Discrepancy between low levels of mTOR activity and high levels of p-S6 in primary central nervous system lymphoma may be explained by PAS domain-containing serine/threonine-protein kinase-mediated phosphorylation

The primary aim of this study was to determine mTOR-pathway activity in primary central nervous system lymphoma (PCNSL), which could be a potential target for therapy. After demonstrating that p-S6 positivity largely exceeded mTOR activity, we aimed to identify other pathways that may lead to S6 phosphorylation.

We measured mTOR activity with immunohistochemistry for p-mTOR and its downstream effectors p(T389)-p70S6K1, p-S6, and p-4EBP1 in 31 cases of PCNSL and 51 cases of systemic diffuse large B-cell lymphoma (DLBCL) and evaluated alternative S6 phosphorylation pathways with p-RSK, p(T229)-p70S6K1, and PASK antibodies.

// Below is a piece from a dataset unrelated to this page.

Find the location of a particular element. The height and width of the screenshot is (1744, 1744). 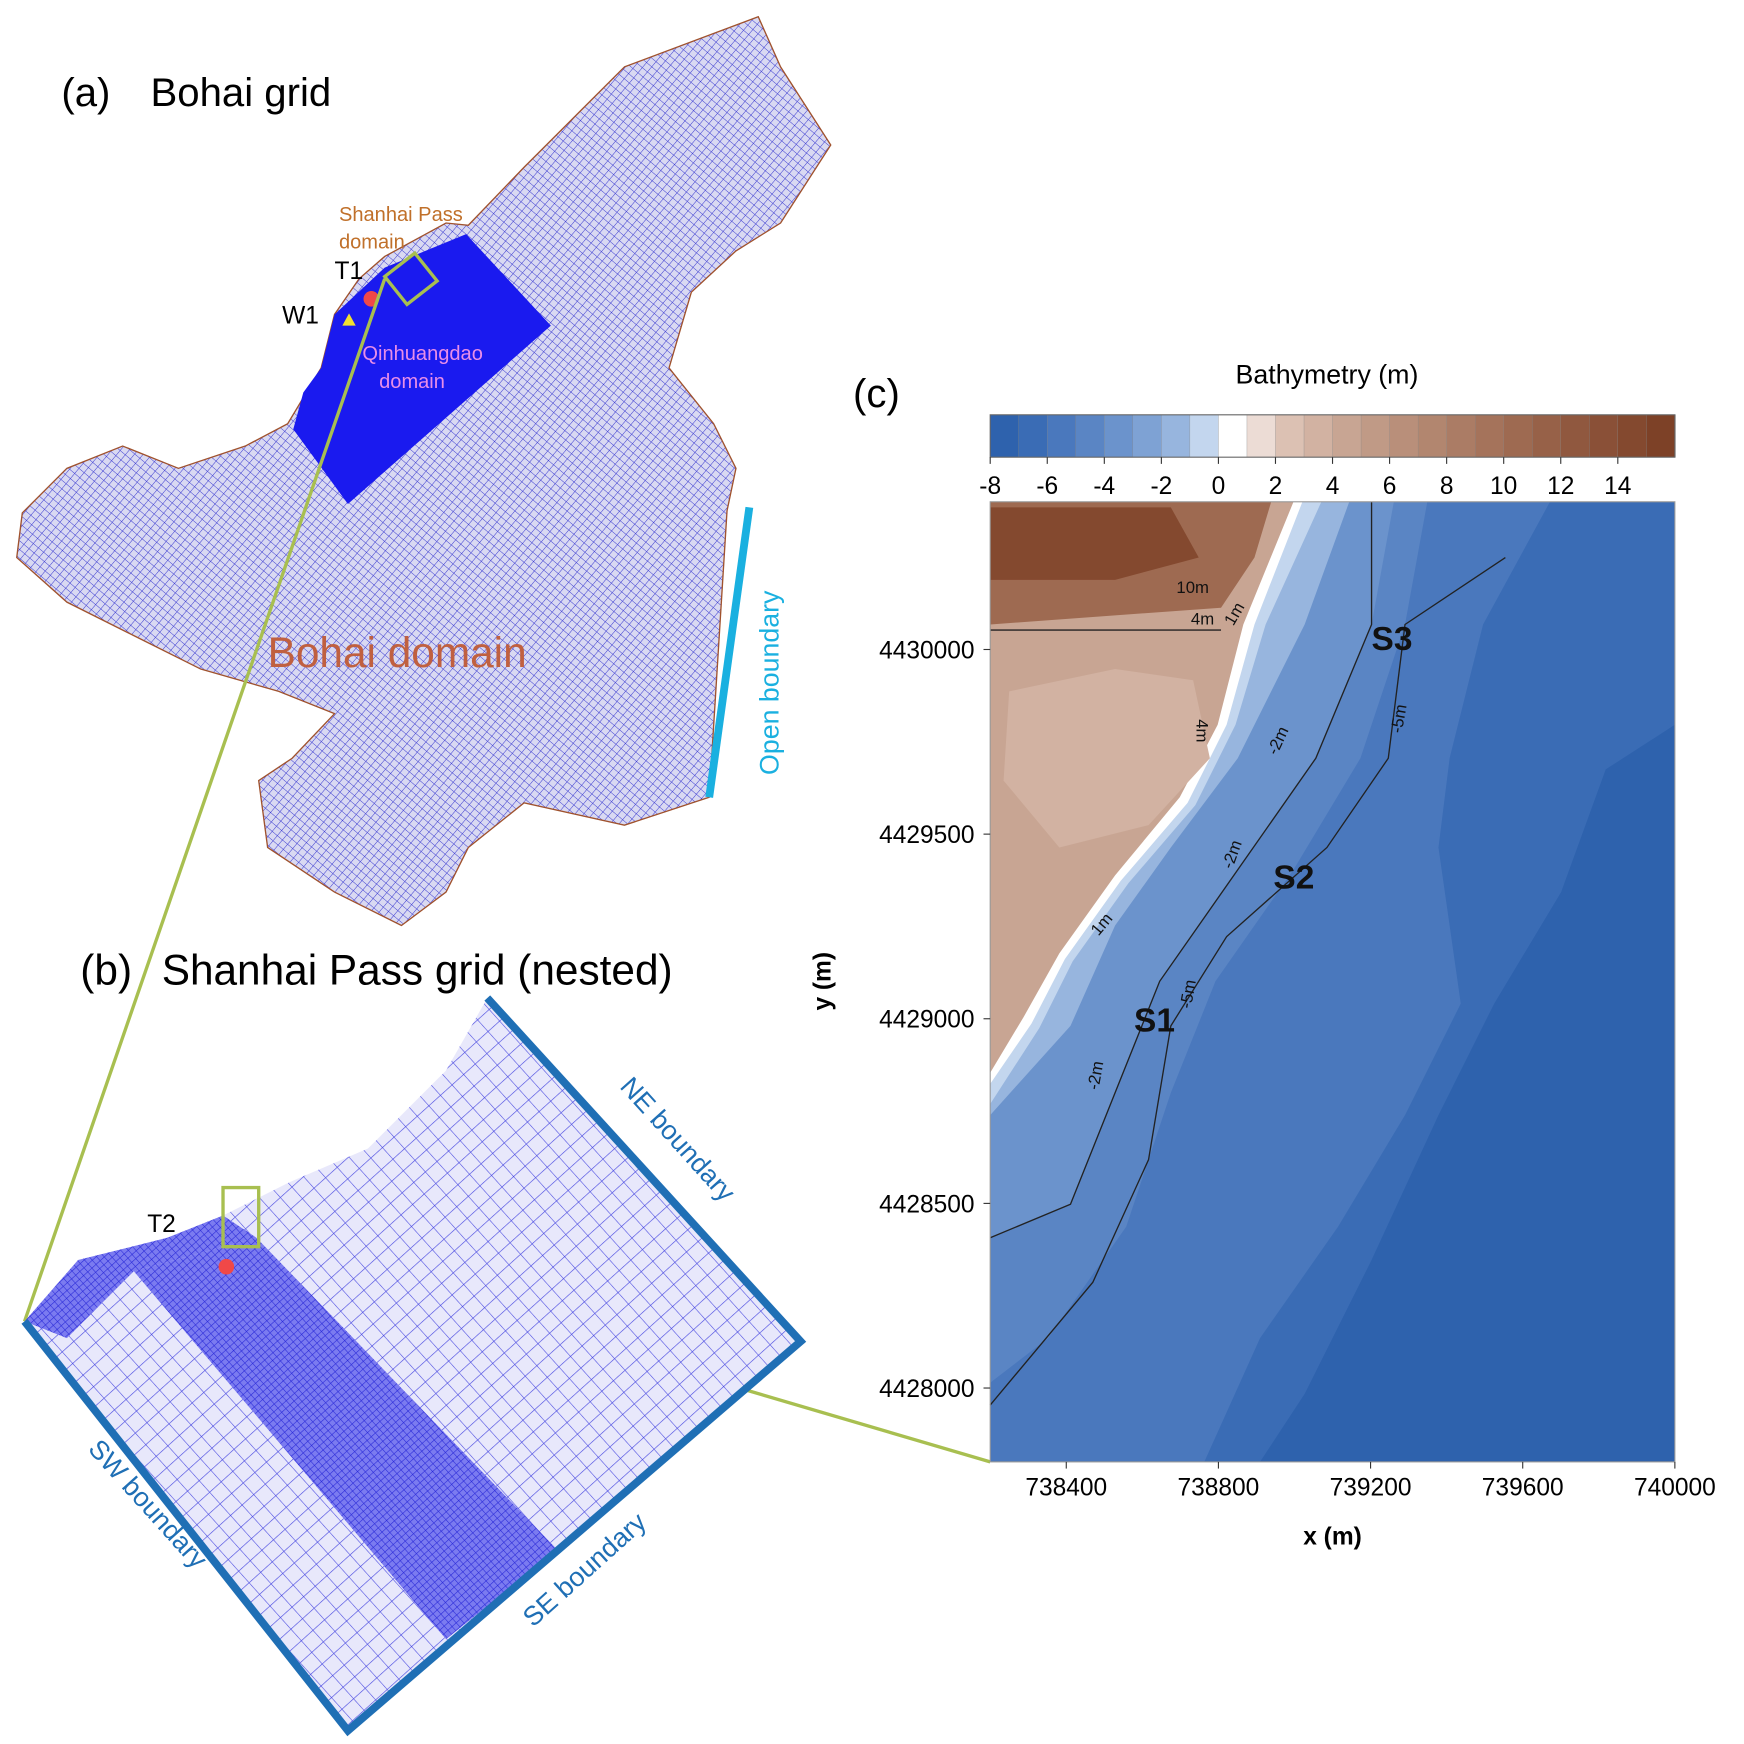

site-label: T1 is located at coordinates (350, 272).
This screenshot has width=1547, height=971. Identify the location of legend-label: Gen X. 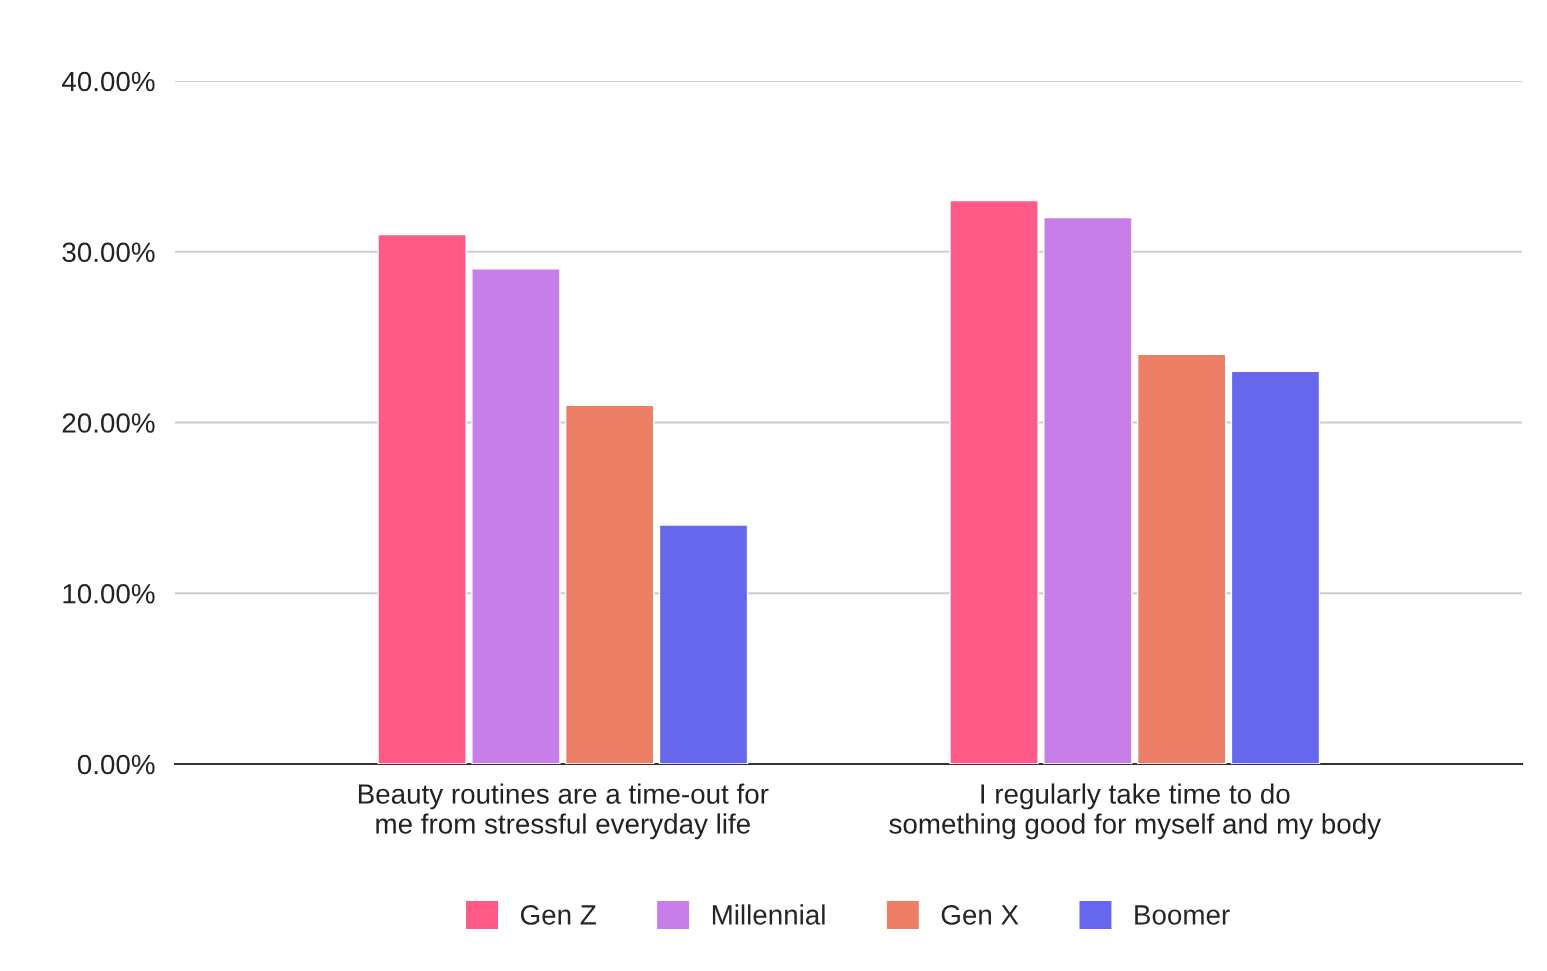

Finally, we examined the impact of PASK inhibition on S6 phosphorylation on BHD1 cell line. mTOR-pathway activity was significantly less frequent in PCNSL compared with DLBCL. p-S6 positivity was related to mTOR-pathway in DLBCL, but not in PCNSL. Among the other kinases potentially responsible for S6 phosphorylation, PASK proved to be positive in all cases of PCNSL and DLBCL.

Inhibition of PASK resulted in reduced expression of p-S6 in BHD1-cells. This is the first study demonstrating an mTOR independent p-S6 activity in PCNSL and that PASK may contribute to the phosphorylation of S6. Our findings also suggest a potential role of PASK in the pathomechanism of PCNSL and in DLBCL.